Sezione del documento:
======

Riprendiamo in un
unico post due articoli apparsi oggi su due quotidiani molto diversi
per impostazione. Ad una lettura superficiale sembrano trattare
argomenti diversi. Sono invece aspetti della stessa realtà:
lo stato di virtuale bancarotta dell'Italia (tenuta su dalla tanto
screditata BCE) e il tentativo di uscirne addossandone l'intero costo
ai lavoratori. Insomma, con il governo Renzi, ancora più che per il
passato pagano sempre i soliti. Per questo l'ultraliberista Renzi (e
il vecchio stalinista che da dietro tira le fila) non ci piacciono.
Per questo voteremo NO, sperando che questo serva a mandarli a casa.

======

[Voci sulle posizioni di destinazione]
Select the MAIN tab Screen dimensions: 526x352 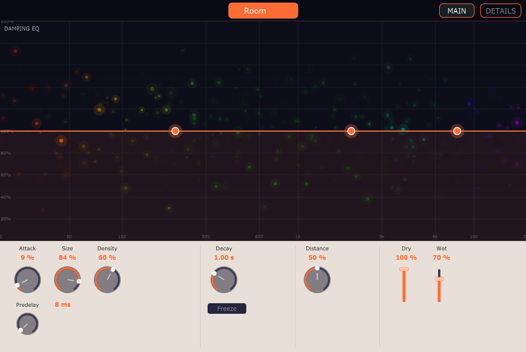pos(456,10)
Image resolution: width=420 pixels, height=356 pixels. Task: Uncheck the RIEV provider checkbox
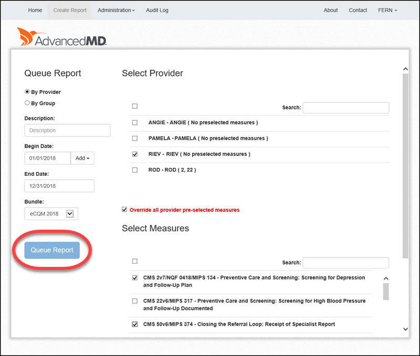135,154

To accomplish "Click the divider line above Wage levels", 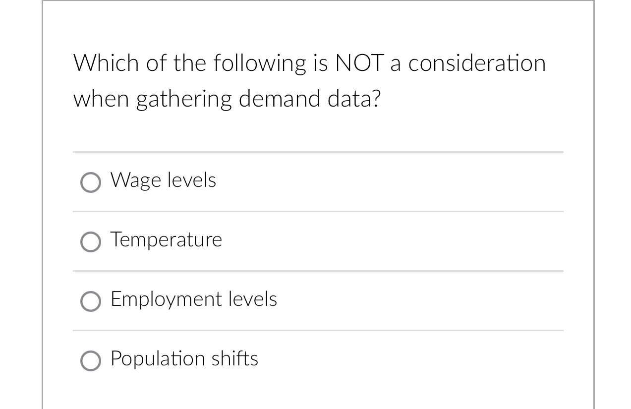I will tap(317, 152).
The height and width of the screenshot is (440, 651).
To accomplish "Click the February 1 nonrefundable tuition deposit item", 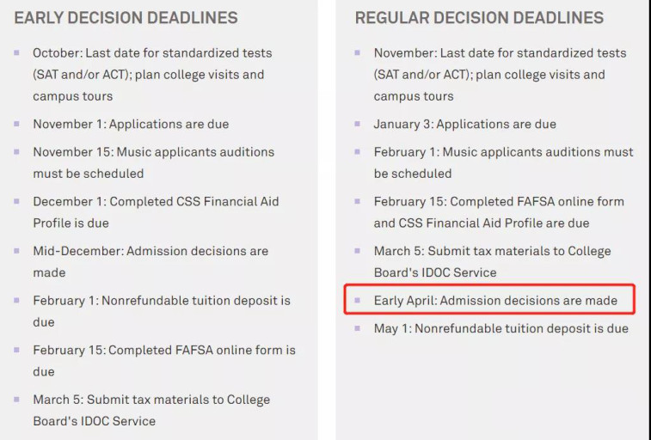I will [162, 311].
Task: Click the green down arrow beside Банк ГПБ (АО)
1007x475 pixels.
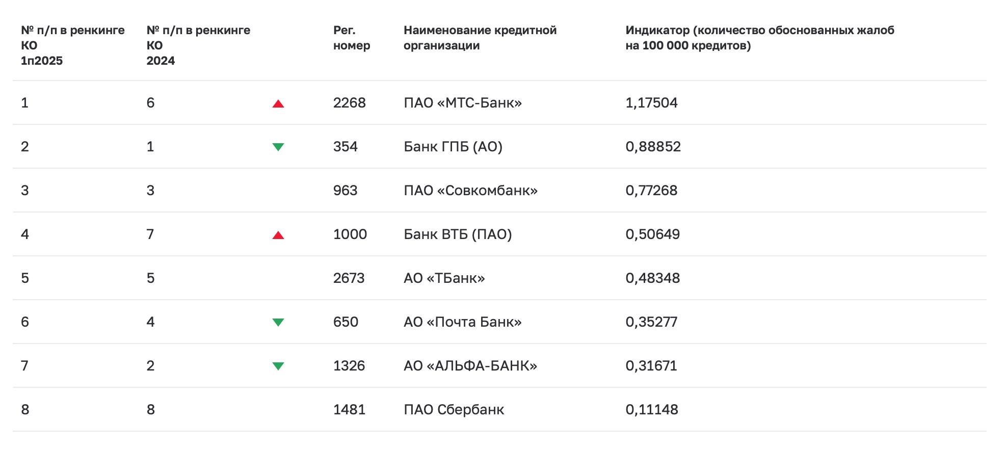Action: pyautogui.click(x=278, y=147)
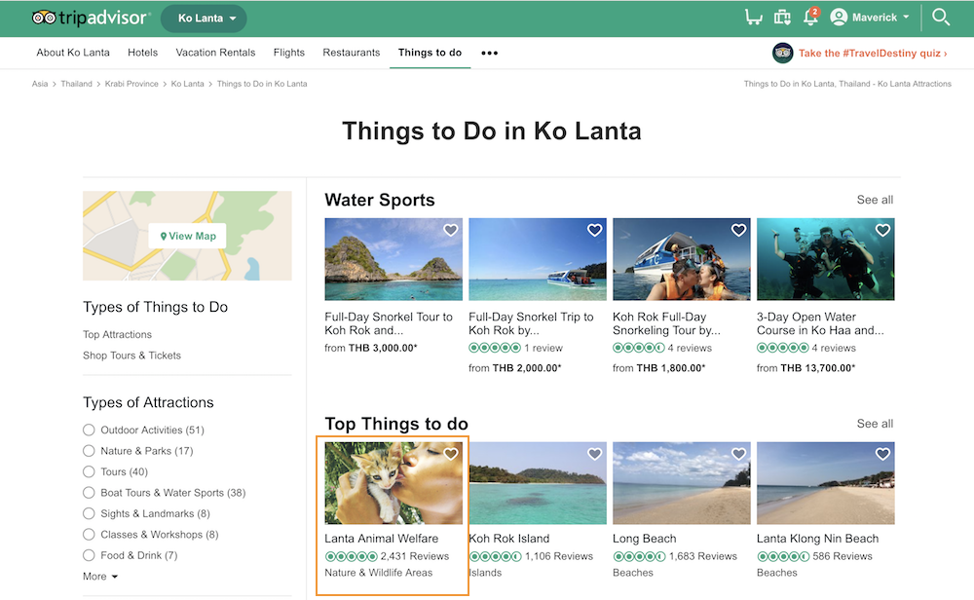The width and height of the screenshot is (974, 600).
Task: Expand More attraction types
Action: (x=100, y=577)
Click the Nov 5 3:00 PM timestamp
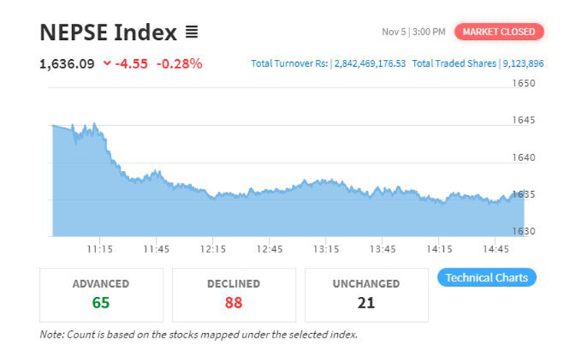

======

Compito da svolgere:
Ripeti il testo sul governo Renzi da "Riprendiamo in un" fino a "mandarli a casa.", estremi inclusi.

Soluzione svolta:
Riprendiamo in un
unico post due articoli apparsi oggi su due quotidiani molto diversi
per impostazione. Ad una lettura superficiale sembrano trattare
argomenti diversi. Sono invece aspetti della stessa realtà:
lo stato di virtuale bancarotta dell'Italia (tenuta su dalla tanto
screditata BCE) e il tentativo di uscirne addossandone l'intero costo
ai lavoratori. Insomma, con il governo Renzi, ancora più che per il
passato pagano sempre i soliti. Per questo l'ultraliberista Renzi (e
il vecchio stalinista che da dietro tira le fila) non ci piacciono.
Per questo voteremo NO, sperando che questo serva a mandarli a casa.